It would be difficult to call the events of August 1991 a revolution. To begin with, there were no revolutionaries, only counter-revolutionaries.
The then-Soviet leader Mikhail Gorbachev had been aware for some time that a group of hardliners had been manoeuvring to remove him. Some time before September, Gorbachev had put in place plans to defend himself. He looked to reduce the influence of the Communist Party leadership. In particular, he had started talks with the leaders of the Soviet Union’s most influential republics, with a view to offering them greater powers and independence within the Union. According to Boris Yeltsin’s legal adviser, Sergei Shakhrai, the then-Russian leader actually signed the new Union agreement on Aug. 17.
Gorbachev’s talks instead forced the hand of the hardliners, and led to the coup attempt.
The conspirators had a great deal of power on their side, including the state apparatus, army, and secret services. Their plan was clear: roll back the new freedoms that Gorbachev had introduced; cease flirting with the West, restore the authority of the Communist Party; and return to the golden days before perestroika.
Twenty-five years ago, those conspirators tried to jam a stick into the wheel of change and rob Russians of their hope for a new life. The stick broke, and the wheel of change moved onward.
An Electric Appeal
Ordinary Russian citizens understood something was wrong as soon as they turned on their television sets on the morning of Aug. 19, 1991. There they saw an unscheduled broadcast of “Swan Lake,” organised by coup leaders and interrupted only by “breaking” news updates announcing that Gorbachev was “ill,” and that a new “emergency committee” was now in power.
One of Yeltsin’s advisers, the academic and deputy Yury Ryzhov, was in central Moscow that morning. He travelled to work at the Russian White House on Krasnopresnenskaya Embankment, then the seat of the Supreme Soviet parliament.
“We arrived at 9 a.m.,” Ryzhov said. “It was clear something was up. When I stopped in at Gennady Burbulis’ office, his staff said that he was at Yeltsin’s dacha in Arkhangelskoye, outside Moscow. I asked them to get Burbulis on the line, but when I got through, it was Yeltsin who picked up the receiver. He told me they were composing an appeal to the nation.”
The document’s first phrase would enter history. “The legally elected president of the country has been unlawfully suspended from his duty,” it read. It went on to describe the events as a coup attempt, and called for a national strike.
According to Gennady Burbulis, Yeltsin’s closest ally at the time, Yeltsin’s appeal was one of three crucial factors that made it possible to turn the situation around.
Sergei Shakhrai was also at Yeltsin’s dacha that day. “It was frightening,” he recalls. “There was that cutting silence of early morning and a terrible dissonance: a cloudless blue sky while some sort of problem was brewing.

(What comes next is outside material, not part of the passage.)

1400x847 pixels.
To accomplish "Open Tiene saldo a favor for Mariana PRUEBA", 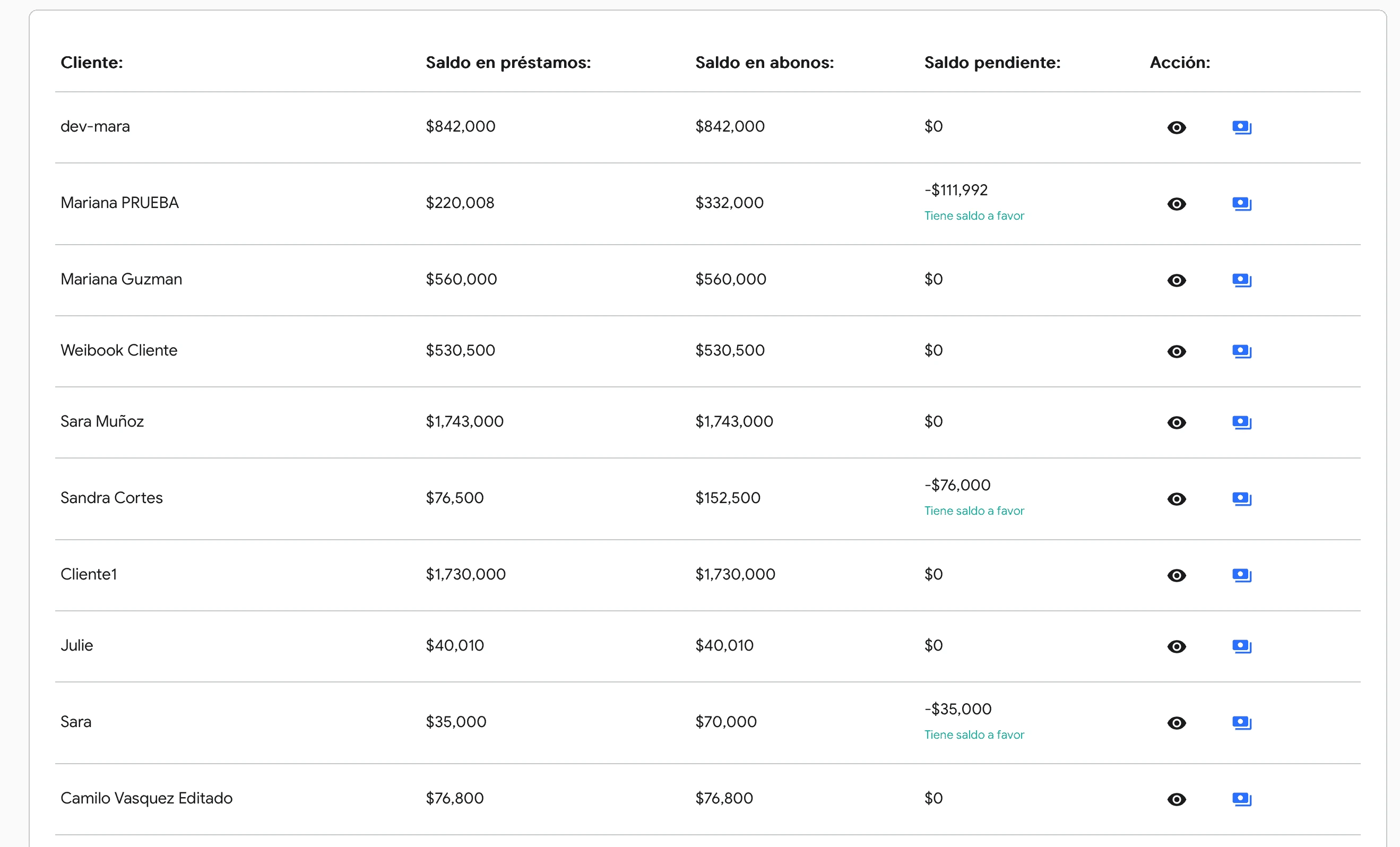I will pos(974,215).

I wondered if I’d see my wife and kids again. When the turmoil began, it helped: we realized we had to do something, defend ourselves.”
Not knowing what lay before them, Yeltsin’s motorcade began the journey from Arkhangelskoye to the White House, issuing initial orders along the way.
A Live Shield
“We put Yeltsin on the back seat of the ZiL car,” recalls Alexander Korzhakov. “He would not put on his bulletproof vest, so instead we surrounded him with our bodies.”

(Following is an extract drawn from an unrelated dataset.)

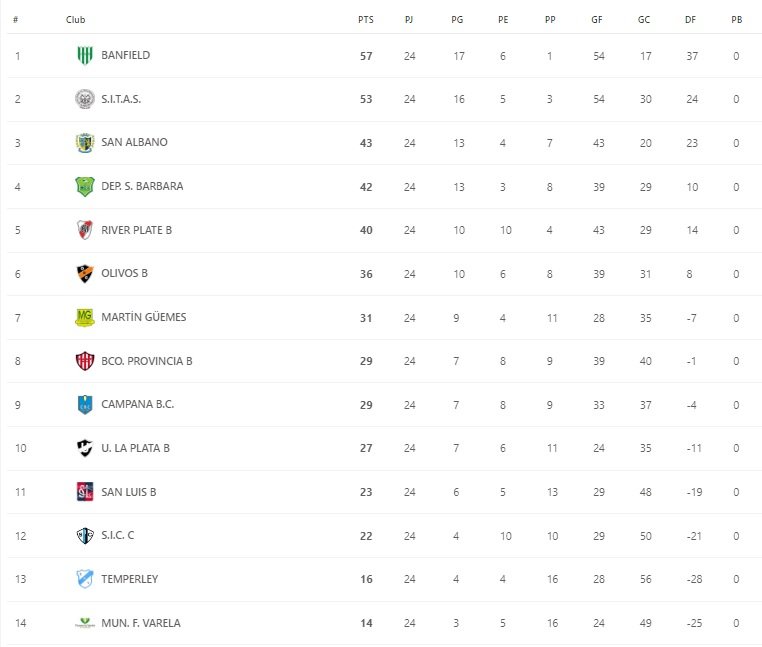762x647 pixels.
Task: Click the Olivos B club logo
Action: coord(85,273)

Back in 1991, Alexander Korzhakov was Yeltsin’s bodyguard. Later, he would go on to become a major political figure in his own right, most especially for his role in the subsequent 1996 presidential elections. Korzhakov was part of a hardline core that argued against them being held and was accused of attempting a coup — in a way that was reminiscent of the events of 1991.
Following the 1996 events, Yeltsin lost confidence in Korzhakov. But in 1991, the bodyguard was one of his closest companions.

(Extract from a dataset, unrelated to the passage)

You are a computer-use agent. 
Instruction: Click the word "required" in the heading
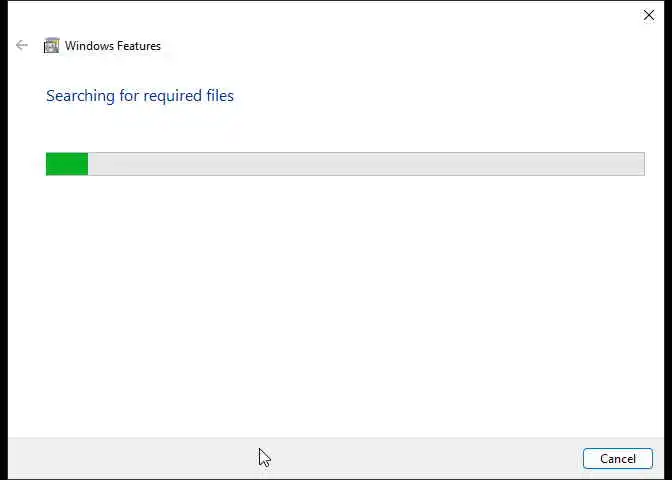(x=171, y=96)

“As we approached the White House, people were hauling in pieces of railroad track, chunks of iron, stones. It was clear that these people were serious,” recalls Korzhakov. “The mayor of Moscow then gave the order to have concrete barricades brought in, as if it was 1941 all over again.”
Most of the country greeted the coup with stony silence. Some provincial leaders pledged their allegiance to the Emergency Committee. Communist Party bosses in the cities sat quietly and waited.
Aside from Moscow, the only local authorities to openly oppose the coup were those in St. Petersburg. The city’s mayor Anatoly Sobchak organized a demonstration. His assistant, Vladimir Putin, was also there supporting his boss and the ideas of freedom. Later, as president of Russia, he would refer to subsequent events — the collapse of the Soviet Union— as “the greatest geopolitical disaster of the 20th century.”
In the event, Moscow was the only place that saw significant action.
“Everything that happened in 1991 happened within a radius of a few central Moscow blocks,” recalls journalist Sergei Parkhomenko. With Russia free of censorship for several years, Parkhomenko was at the vanguard of a brave new school of journalism. Today, barred from mainstream media, he runs a civil project called “Last Address,” devoted to preserving the memory of all those killed during Stalin’s terror.
Parkhomenko was joined on that day by hundreds of thousands of Muscovites. Showing bravery that took many by surprise, the civilians formed a live shield around the White House.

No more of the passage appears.